= Task statement =
Only one stretch of the data below is wanted: the lines starting at the one with "2576x1061 pixels." and ending at the one with "You are a computer-use agent. Image", both included, given again exactly.

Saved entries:

::::

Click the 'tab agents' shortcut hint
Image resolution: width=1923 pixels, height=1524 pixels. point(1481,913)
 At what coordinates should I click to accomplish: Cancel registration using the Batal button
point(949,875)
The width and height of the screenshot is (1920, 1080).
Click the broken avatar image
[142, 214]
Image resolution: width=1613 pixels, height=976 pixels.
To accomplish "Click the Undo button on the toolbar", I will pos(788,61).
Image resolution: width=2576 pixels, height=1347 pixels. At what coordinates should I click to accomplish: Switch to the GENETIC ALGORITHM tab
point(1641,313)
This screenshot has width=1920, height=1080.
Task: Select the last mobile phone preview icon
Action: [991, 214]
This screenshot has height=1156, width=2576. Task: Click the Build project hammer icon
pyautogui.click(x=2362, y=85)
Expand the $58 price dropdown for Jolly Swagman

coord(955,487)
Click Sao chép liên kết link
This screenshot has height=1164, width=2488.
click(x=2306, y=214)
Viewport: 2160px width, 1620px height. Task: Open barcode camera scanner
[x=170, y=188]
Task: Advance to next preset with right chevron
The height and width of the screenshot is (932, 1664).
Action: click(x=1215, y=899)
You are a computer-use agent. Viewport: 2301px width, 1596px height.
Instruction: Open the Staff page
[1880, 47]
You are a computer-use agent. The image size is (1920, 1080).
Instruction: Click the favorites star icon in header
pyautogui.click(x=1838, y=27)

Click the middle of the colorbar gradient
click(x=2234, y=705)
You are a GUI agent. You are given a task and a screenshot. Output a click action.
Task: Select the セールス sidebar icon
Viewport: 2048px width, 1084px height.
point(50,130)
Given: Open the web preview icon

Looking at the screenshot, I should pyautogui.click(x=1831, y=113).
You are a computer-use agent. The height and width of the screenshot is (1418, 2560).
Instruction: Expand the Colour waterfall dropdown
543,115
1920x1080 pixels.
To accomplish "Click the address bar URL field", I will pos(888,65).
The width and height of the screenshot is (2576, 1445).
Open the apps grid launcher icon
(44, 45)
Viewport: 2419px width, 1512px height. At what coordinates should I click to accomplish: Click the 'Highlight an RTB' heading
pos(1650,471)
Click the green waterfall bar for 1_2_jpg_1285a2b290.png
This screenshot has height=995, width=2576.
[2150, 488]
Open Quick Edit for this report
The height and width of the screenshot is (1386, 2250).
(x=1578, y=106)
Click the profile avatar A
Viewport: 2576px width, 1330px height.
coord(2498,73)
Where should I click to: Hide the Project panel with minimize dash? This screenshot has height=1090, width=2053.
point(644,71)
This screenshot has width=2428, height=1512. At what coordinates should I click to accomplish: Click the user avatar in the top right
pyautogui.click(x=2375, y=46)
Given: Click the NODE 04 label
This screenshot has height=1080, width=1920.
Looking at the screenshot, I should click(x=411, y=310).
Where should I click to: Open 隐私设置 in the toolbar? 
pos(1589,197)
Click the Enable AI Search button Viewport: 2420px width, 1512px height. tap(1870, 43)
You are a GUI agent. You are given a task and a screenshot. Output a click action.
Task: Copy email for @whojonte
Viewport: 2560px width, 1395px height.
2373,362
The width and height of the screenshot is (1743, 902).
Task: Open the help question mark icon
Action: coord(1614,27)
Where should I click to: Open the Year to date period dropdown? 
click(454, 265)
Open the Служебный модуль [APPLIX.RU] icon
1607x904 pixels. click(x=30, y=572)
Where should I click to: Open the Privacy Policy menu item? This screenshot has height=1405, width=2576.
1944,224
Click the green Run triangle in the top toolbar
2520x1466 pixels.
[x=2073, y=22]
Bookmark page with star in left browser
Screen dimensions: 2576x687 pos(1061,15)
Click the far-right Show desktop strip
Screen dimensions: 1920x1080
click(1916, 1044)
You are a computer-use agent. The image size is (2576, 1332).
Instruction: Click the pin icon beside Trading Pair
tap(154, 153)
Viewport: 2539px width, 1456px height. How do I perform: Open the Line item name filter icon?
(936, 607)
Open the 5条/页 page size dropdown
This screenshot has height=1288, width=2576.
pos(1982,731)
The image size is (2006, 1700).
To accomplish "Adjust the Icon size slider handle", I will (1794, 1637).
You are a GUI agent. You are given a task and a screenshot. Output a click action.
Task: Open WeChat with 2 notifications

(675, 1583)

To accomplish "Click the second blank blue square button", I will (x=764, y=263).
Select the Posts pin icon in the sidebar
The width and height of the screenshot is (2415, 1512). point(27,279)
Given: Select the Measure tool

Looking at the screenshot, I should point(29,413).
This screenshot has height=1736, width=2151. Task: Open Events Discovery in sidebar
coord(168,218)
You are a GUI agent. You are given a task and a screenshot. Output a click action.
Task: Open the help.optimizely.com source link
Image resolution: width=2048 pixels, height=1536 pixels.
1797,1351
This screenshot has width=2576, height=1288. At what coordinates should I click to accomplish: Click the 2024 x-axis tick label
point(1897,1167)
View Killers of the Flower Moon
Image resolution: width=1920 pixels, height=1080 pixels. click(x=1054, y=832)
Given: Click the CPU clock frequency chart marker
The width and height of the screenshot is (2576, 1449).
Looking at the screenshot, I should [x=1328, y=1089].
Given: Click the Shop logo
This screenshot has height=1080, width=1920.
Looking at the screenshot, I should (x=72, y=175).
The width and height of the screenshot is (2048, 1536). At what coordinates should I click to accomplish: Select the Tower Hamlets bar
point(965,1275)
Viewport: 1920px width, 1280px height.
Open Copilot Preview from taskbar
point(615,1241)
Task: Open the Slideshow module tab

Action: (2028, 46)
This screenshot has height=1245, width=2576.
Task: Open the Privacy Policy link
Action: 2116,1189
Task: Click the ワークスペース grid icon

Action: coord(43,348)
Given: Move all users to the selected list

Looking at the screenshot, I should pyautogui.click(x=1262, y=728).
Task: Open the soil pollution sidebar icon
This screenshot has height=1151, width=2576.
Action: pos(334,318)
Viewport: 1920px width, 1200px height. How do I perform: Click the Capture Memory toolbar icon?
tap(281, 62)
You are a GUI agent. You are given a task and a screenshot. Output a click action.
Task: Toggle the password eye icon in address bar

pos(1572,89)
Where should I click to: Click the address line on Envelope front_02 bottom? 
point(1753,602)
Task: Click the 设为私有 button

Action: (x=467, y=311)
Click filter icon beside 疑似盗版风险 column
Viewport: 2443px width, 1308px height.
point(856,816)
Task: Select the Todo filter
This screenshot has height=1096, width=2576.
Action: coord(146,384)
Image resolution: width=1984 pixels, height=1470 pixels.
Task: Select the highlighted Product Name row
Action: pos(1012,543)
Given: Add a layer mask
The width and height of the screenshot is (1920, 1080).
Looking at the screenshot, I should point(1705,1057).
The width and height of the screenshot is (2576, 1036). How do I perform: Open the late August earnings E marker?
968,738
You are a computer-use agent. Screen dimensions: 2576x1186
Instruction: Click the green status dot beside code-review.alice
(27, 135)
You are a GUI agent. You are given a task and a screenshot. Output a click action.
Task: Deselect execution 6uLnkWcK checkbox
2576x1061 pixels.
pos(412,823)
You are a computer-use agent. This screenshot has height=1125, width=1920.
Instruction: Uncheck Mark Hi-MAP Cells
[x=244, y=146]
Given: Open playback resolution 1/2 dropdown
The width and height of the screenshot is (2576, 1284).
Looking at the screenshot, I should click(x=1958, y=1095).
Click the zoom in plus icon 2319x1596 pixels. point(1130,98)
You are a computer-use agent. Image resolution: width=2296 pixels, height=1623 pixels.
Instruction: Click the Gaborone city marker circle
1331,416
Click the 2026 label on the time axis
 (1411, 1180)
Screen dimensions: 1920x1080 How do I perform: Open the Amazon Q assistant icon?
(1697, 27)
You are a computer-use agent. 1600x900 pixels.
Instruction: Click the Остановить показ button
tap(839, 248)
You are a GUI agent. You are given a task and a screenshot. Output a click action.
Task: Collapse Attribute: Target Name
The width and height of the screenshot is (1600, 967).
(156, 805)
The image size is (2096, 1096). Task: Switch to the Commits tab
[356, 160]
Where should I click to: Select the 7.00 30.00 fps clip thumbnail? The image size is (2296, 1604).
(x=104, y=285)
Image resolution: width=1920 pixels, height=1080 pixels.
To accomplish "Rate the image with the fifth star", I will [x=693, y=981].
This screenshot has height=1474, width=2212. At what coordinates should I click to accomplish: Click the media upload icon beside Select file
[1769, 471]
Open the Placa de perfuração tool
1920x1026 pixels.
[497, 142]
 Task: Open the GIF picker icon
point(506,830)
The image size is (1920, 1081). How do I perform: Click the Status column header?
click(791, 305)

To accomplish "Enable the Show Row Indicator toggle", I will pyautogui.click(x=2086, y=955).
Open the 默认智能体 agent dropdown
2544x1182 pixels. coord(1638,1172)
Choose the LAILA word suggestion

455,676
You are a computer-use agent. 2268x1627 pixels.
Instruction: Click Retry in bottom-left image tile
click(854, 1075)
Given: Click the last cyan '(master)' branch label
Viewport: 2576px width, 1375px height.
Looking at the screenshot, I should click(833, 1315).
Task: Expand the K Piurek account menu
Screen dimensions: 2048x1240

::::

= Response area =
2576x1061 pixels.
pos(412,823)
You are a computer-use agent. This screenshot has height=1125, width=1920.
Instruction: Uncheck Mark Hi-MAP Cells
[x=244, y=146]
Given: Open playback resolution 1/2 dropdown
The width and height of the screenshot is (2576, 1284).
Looking at the screenshot, I should click(x=1958, y=1095).
Click the zoom in plus icon 2319x1596 pixels. point(1130,98)
You are a computer-use agent. Image resolution: width=2296 pixels, height=1623 pixels.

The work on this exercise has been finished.